The data start

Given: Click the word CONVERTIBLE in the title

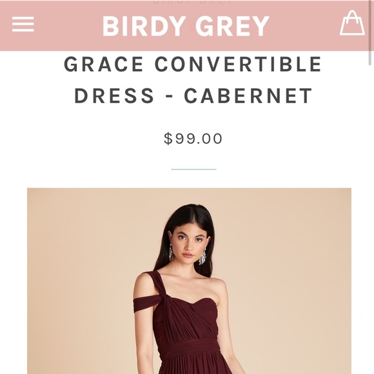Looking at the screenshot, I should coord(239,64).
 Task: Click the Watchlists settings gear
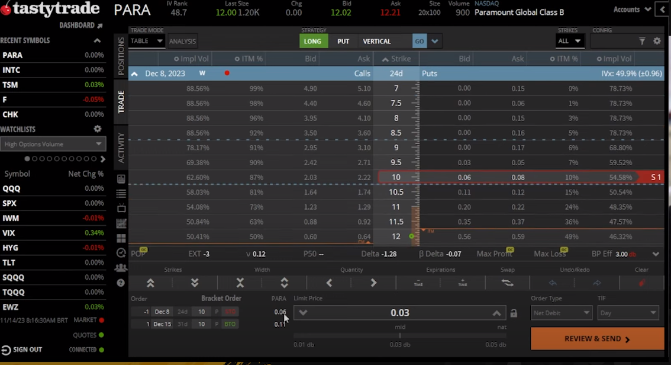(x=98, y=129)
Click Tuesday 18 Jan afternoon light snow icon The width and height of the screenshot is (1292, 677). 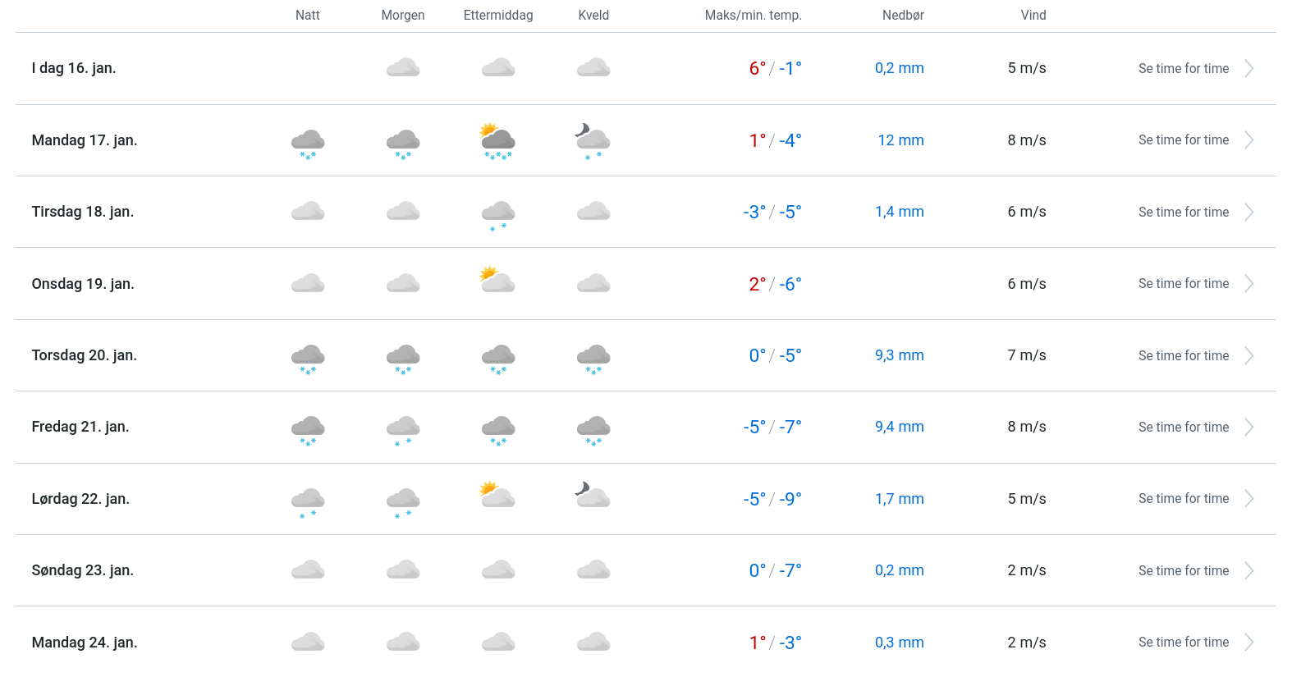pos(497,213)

The data end

What you have to do> Copy the data again, from the start through the line containing "(x=98, y=129)", keeping both ends. Leave the pictures out.

Solution>
Given: Click the word CONVERTIBLE in the title

Looking at the screenshot, I should coord(239,64).
 Task: Click the Watchlists settings gear
(x=98, y=129)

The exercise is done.